Scanning is on its fourth major iteration (unless I have missed one). The original scanning involved some type of complex triangulation. The second one created an easier to use interface. The third was released with Odyssey and supported with the Discovery scanner that automatically told you where sites where. The fourth is underway as part of the new star map. It is very similar to the third.

The first scanning interface I cannot speak to. It was complicated and like many of Eve's early features geared towards mathish folks. Much of that was on the back burner with the second change that improved accessibility. The second one, which I did use, required some knowledge. It required knowledge of where to even look for sites and combined information such as what signatures various sites had. That knowledge became irrelevant because the discover scanner told you where to look. Scanning became a matter of getting the exact coordinates and not so much looking for sites. Combat scanning required you to look for the ship still. Now we are only the fourth major overhaul and along the way people have become disenfranchised with scanning as it became more accessible.

Many of Eve's features are fiddly. They tend to lack documentation. Some knowledge is handed down by players that hide under waterfalls atop tall mountains. You must apprentice with them for half a decade before a kernel of knowledge tumbles from their ancient lips. That leaves a satisfactions when the skill is mastered. A satisfaction that is lost when current progress removes that mastery by getting rid of steps and stuff that exist just to be there. It is always not about accessibility. Sometimes, certain things didn't make sense. But, what does that do to our investment in ourselves and our gaming abilities as players?

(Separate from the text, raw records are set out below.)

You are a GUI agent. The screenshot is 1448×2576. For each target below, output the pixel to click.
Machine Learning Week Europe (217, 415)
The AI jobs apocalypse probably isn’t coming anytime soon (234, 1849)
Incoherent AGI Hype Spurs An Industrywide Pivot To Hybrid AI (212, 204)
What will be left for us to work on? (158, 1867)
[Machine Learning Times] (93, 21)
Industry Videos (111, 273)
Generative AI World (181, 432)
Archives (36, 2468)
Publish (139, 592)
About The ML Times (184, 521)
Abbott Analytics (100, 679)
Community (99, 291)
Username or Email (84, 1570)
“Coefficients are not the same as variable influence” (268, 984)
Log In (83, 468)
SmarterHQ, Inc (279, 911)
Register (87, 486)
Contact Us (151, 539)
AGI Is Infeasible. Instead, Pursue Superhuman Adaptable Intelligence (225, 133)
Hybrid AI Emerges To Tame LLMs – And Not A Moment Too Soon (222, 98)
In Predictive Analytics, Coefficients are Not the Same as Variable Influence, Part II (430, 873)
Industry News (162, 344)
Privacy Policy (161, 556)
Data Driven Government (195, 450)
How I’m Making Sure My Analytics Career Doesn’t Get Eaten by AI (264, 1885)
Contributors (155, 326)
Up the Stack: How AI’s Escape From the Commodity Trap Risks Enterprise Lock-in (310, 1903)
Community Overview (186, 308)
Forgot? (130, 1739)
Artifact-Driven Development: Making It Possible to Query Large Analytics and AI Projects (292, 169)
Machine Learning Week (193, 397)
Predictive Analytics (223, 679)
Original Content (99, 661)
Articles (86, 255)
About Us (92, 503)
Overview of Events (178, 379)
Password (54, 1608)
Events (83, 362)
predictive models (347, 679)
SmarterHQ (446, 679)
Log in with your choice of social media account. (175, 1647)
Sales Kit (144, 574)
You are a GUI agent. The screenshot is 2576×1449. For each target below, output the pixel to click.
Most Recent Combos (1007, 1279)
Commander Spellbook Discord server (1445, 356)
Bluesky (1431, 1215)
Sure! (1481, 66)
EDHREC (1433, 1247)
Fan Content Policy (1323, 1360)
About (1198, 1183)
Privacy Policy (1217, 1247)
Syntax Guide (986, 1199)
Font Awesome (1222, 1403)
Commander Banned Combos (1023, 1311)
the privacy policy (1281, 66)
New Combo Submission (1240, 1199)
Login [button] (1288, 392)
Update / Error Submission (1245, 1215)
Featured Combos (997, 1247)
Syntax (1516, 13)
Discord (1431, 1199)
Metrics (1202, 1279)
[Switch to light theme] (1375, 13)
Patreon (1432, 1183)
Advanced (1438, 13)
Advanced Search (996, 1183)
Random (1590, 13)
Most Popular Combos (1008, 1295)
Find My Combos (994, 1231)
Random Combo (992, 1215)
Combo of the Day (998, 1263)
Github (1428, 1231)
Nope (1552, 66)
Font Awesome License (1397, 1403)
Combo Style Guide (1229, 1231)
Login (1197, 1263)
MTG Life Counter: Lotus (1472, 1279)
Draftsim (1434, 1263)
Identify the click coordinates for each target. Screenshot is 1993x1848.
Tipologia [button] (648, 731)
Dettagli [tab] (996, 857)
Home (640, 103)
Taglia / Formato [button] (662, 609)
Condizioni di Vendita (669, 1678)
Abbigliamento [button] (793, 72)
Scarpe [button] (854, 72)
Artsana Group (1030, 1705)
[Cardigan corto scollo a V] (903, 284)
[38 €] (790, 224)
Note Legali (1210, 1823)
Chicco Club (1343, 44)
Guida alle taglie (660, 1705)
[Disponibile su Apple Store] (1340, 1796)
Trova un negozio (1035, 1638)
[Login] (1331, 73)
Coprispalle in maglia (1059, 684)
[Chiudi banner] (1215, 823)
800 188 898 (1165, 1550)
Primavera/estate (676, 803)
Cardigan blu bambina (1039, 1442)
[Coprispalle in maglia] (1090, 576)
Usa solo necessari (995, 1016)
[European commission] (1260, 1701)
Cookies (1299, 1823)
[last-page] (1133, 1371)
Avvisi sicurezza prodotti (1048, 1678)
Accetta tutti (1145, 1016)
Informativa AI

My belief is that time investment is very important for a player. It is an important part of how we shape our view of ourselves and how we define the meaning the game and things in the game have for us. As CCP moves forward with making things accessible, I'm curious about how this will change the culture of those using the product.

Skill points, for instance, have been changed. This is not the first time this has happened. This is not even the highest that starter skill points have been. Some say that it is not enough. Players should start ready to play the game at a competitive level from the moment they log on.

There is a value in the time it takes to learn a skill. Skill points and skill in game are not the same thing. However, that argument that I am fond of can be turned around. Now, it can be said that having skills doesn't mean they have skill but it lets them earn skill in a more fun way.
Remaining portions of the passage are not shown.